Thursday, March 6, 2008

Lucky Number 13

I don't know if it is so lucky, but 13 years ago today my life changed. Today is the anniversary of the day I became paralyzed. I really think there should be a different word for such a day, but since there isn't I will go with it. You would think after 13 years I would be able to come up with something more unique. I mean seriously if you think about all the words that could be synonyms for anniversary they are all pretty happy occasion words. Unforntently this isn't a happy occasion.

So far today I am OK. Not, good, not bad, just OK. I have a ton of homework to keep my mind off things and have to upload vacation pictures. Oh joy. I just got back from Vegas and though it was a wee bit cold, I had an awesome time. Some times this day just goes by and I totally forget about it and other times I remember it and feel like reminiscing a bit. Today I am remembering it.
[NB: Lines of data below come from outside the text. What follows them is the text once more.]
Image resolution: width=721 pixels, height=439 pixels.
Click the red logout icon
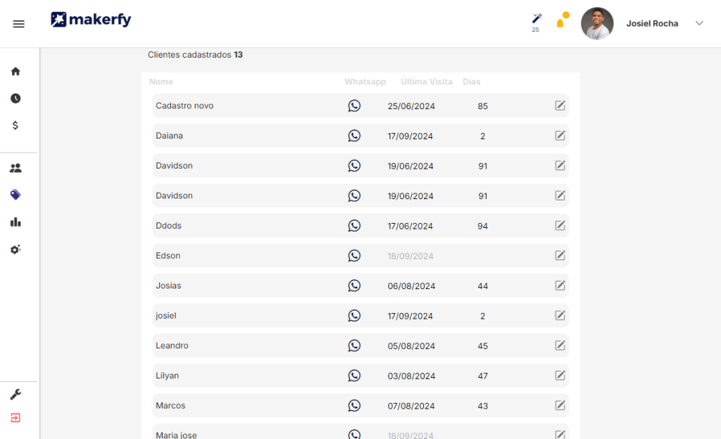point(15,418)
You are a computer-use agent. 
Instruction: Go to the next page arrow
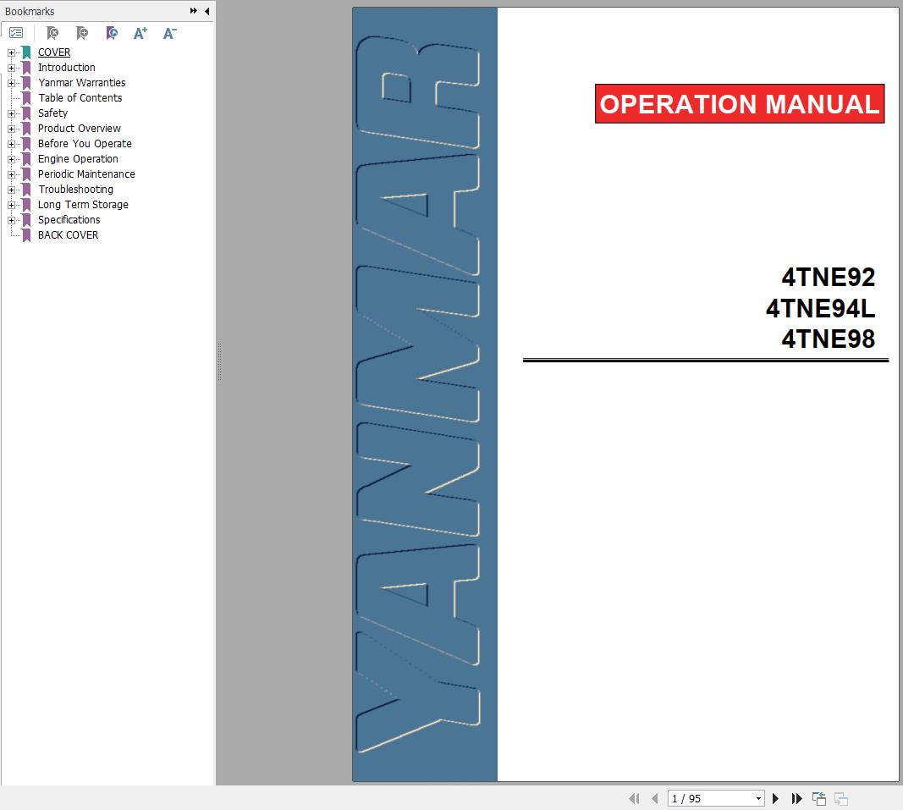point(775,798)
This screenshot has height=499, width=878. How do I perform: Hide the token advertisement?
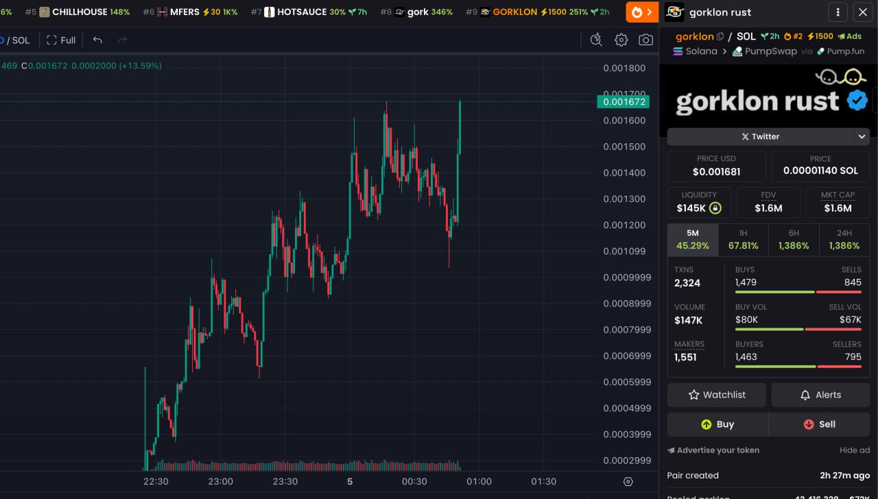pos(854,450)
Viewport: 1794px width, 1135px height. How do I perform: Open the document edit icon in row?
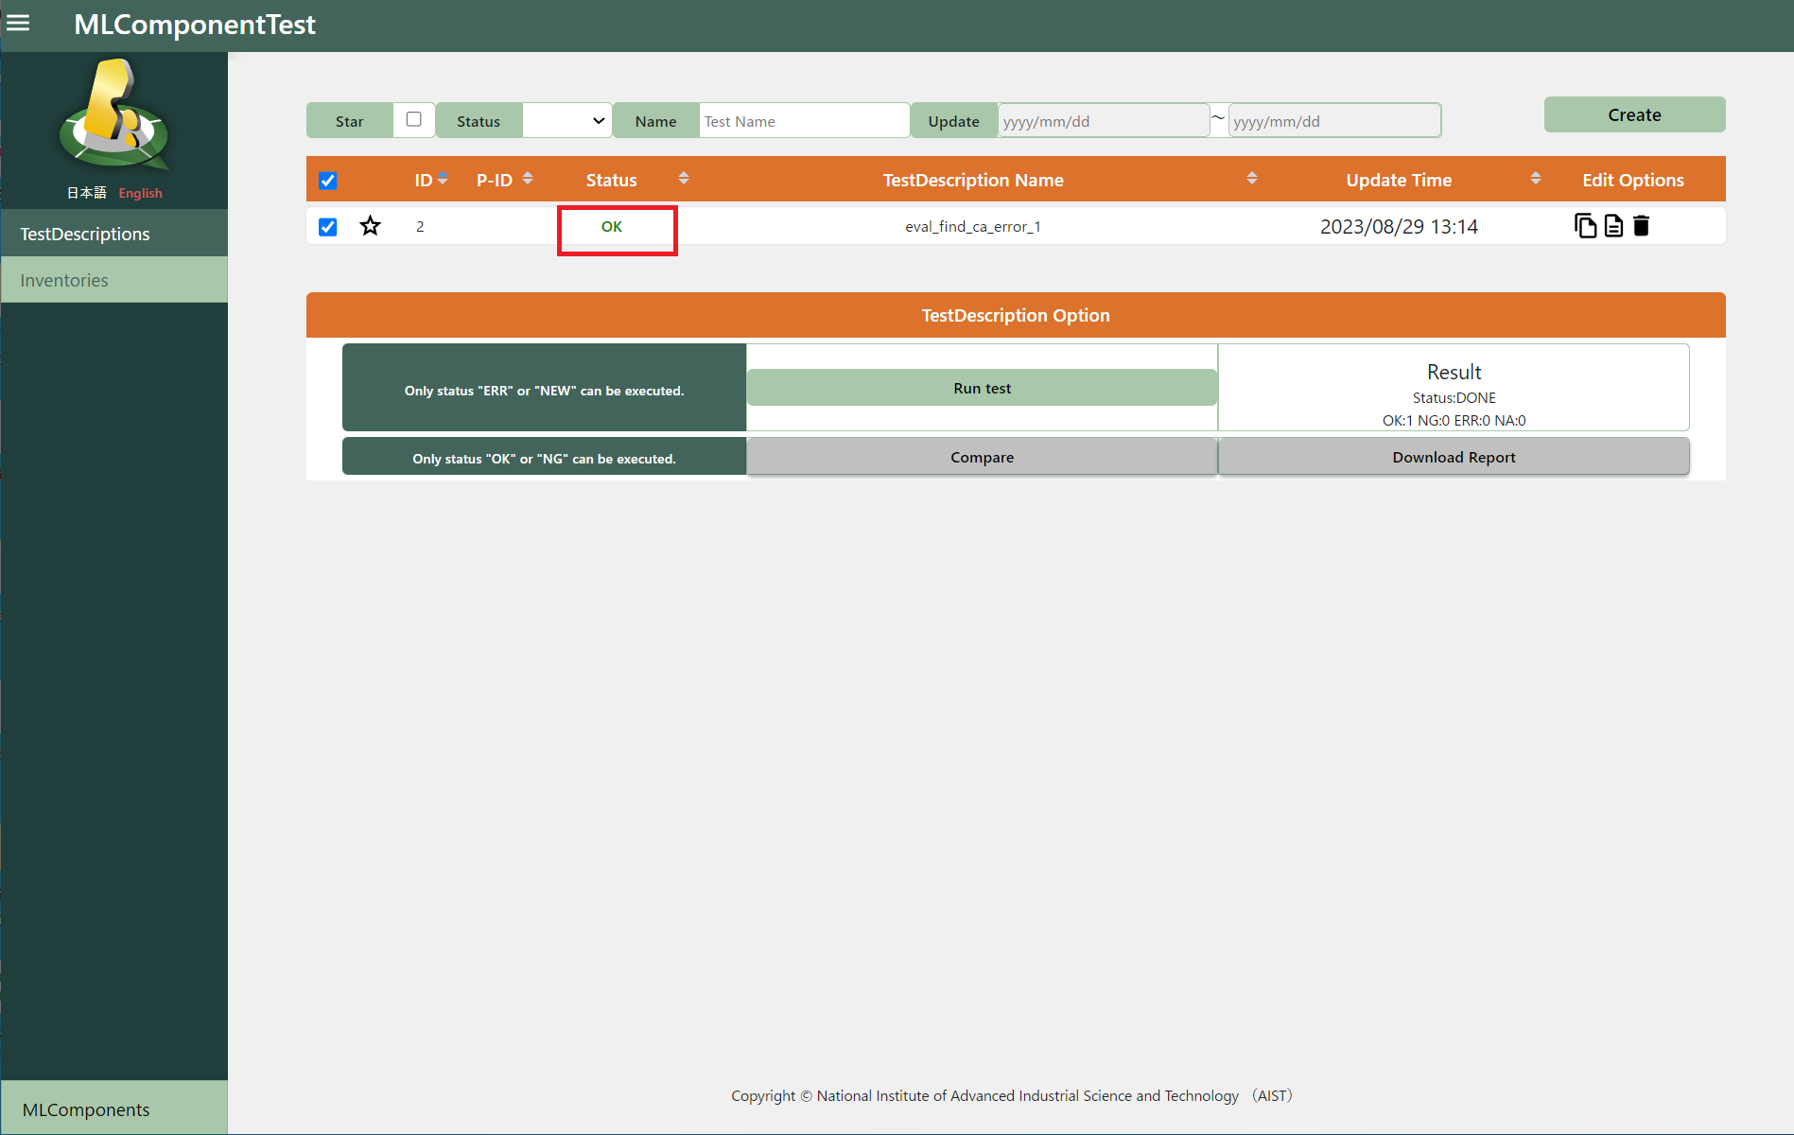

A lot has happened in the last 13 years and not all good. I had a lot of ups and downs with the Lupus relapsing over the years and far too many hospitalizations. Thankfully, the Lupus has been in remission for four years and haven't seen the inside of a hospital room since I broke my femur a year and half ago so health wise I couldn't be better. I've weened of two medications this past year and though I was apprehensive about going off them, my blood work is perfect. Knock on wood.

I keep changing my mind about school. I'm not happy with my school and haven't been in a while. I'm doing well, but I guess I am just bored and in a rut and wanting change. There's a shocker - me wanting change. I am not getting what I want out of it and they have me going far too long for as many credits that I do have. It is ridiculous. I'm in the process of possibly going back to my first college as I would be able to finish a lot sooner. They will be getting back to me hopefully next week. If that is the case I can soon start working on the goal of seeking employment in a much warmer climate when I finish school.

This has been an extremely long winter and it has been tough getting around. It is March 7th and it was windy and snowy yesterday and extremely cold today. It was brutal coming out of class last night. Thought I was going to blow away. I threw my back out for the first time in November to get on my truck lift in an unplowed parking lot. I still hurt today and the chiropractor says I have a displaced right shoulder. It will be nice to someday not have to worry about snow. I dream of that day. The grass peaked through a little bit while we were in Vegas, but my first night back we got another 3 inches. GO AWAY SNOW!

In the last year my advocacy efforts have stepped up. I actually got two cases solved as opposed to having some lawyer take over the case and have it sit on their desk collecting dust. It's a high sense of accomplishment to help those that are too shy to say something or don't know how to go about fixing it. Me, I have no problems bitching about it until is fixed right. I was once that shy girl that wouldn't say anything. I hope to work on more issues in the future.

I'm 28 years old and not where I thought I would be at this age. I dream of marriage and kids, but Prince Charming hasn't showed up on his white horse yet. Mostly the guys that I have dated have been riding stubborn old mules. I'm working on opening up my heart a little more - working on certain trust issues, etc. It all takes time. I don't know if it will all ever come back, but a little bit at a time works for me now. To think when I was younger and so naive I trusted everyone with everything. I'm not that invincible little girl anymore. The CRAZY Kissing Kristi is slowing down a bit. Don't worry - she's still there, she just doesn't come out near as much as she once did. I have to leave some in the tank for that Prince Charming when he comes along. ;)

Another year has gone by and thank goodness we are nearing the end of President Bush. There is no saying the next President is going to approve stem cell research, but gosh I am hoping he or she will. It's been a LONG 8 years with him in office. I'm not saying that is the cure to walking, but it is a chance so why not give it to us and so many other diseases? I'm not putting all my eggs in one basket in saying that is the only way. I know that and don't rely on a cure to continue living, but it would be nice to see the researchers be able to get some funding and try it. I don't think a chance is too much to ask for.

I have my health and happiness and those are two things a lot of people don't have. I'm grateful for them because I know it could be a whole helluva lot worse. Been there, done that, and got the t-shirt. I'm looking forward to a great upcoming 13th year, not because it has been 13 years, but because I think it will be a great year. Heres hoping.